| Source extract |
++++++++++

Talk 3

Health Food for the Mind

May 23, 2011

Tonight I’d like to start looking at how we create a sense of self that can lead to long-term welfare and happiness, focusing first on the question of why we would need to do this.

We know that the Buddha often talked about not-self, but he also talked positively about self. He said that the self should be its own mainstay, that it should observe itself and reprimand itself when it’s gone astray, and that there’s a need to learn not to harm oneself. Here are some passages from the Dhammapada that speak positively of the role of self on the path.

“Your own self is your own mainstay,

for who else could your mainstay be?

With you yourself well-trained,

you obtain a mainstay hard to obtain.” Dhp 160

“Evil is done by oneself.

By oneself is one defiled.

Evil is left undone by oneself.

By oneself is one cleansed.

Purity and impurity are one’s own doing.

No one purifies another.

No other purifies one.” Dhp 165

“You yourself should reprove yourself,

should examine yourself.

++++++++++

| Data segment |
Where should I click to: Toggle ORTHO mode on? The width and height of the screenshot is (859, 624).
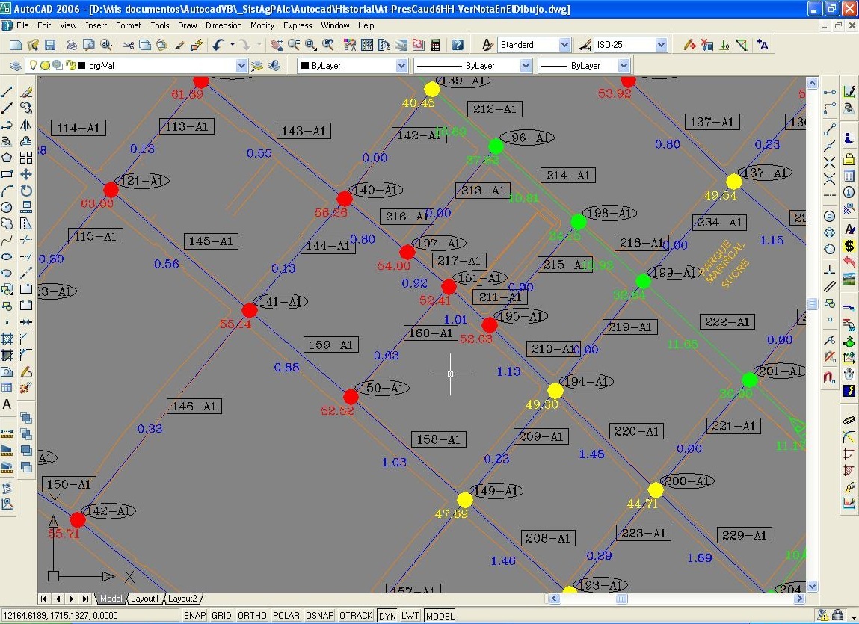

++++++++++

| To do |
A: From the talk on health food for the mind, extract the passage from "you obtain a" to "one’s own doing.", copying it word for word.
B: Write what comes next in the talk on health food for the mind, picking up right after its final line.

| Results in order |
A:
you obtain a mainstay hard to obtain.” Dhp 160

“Evil is done by oneself.

By oneself is one defiled.

Evil is left undone by oneself.

By oneself is one cleansed.

Purity and impurity are one’s own doing.

B:
As a self-guarded monk with guarded self,

mindful you dwell at ease.” Dhp 379

These passages show that a sense of self is an important part of the practice—especially a sense of self that encourages responsibility, heedfulness, and care. The question is: Why would it be necessary to create this skillful sense of self? If ultimately you’re going to develop the perception of not-self, why spend time developing a perception of self?

The short answer is that the path is a skill, and, as with many other skills, there are many different stages in mastering it. Sometimes you have to do one thing at one stage, and turn around and erase it at another. It’s like making a chair. At one stage you have to mark the wood with a pencil so that you can cut it properly, but when you’re ready to apply the final finish, you have to sand the pencil marks away.

The long answer begins with a fact that I mentioned last night: that the path to the unconditioned is conditioned. In the Buddha’s terminology, it’s fabricated. The fact that it’s a fabricated path leading to an unfabricated goal means that you have to develop some fabricated qualities along the way that you’ll have to let go when you arrive at the goal. Too often we focus on the goal without paying attention to the path, but it’s only through focusing on the path that you can arrive at the goal. If you focus all your attention off in the distance, you won’t see where you’re actually stepping. You may trip and fall.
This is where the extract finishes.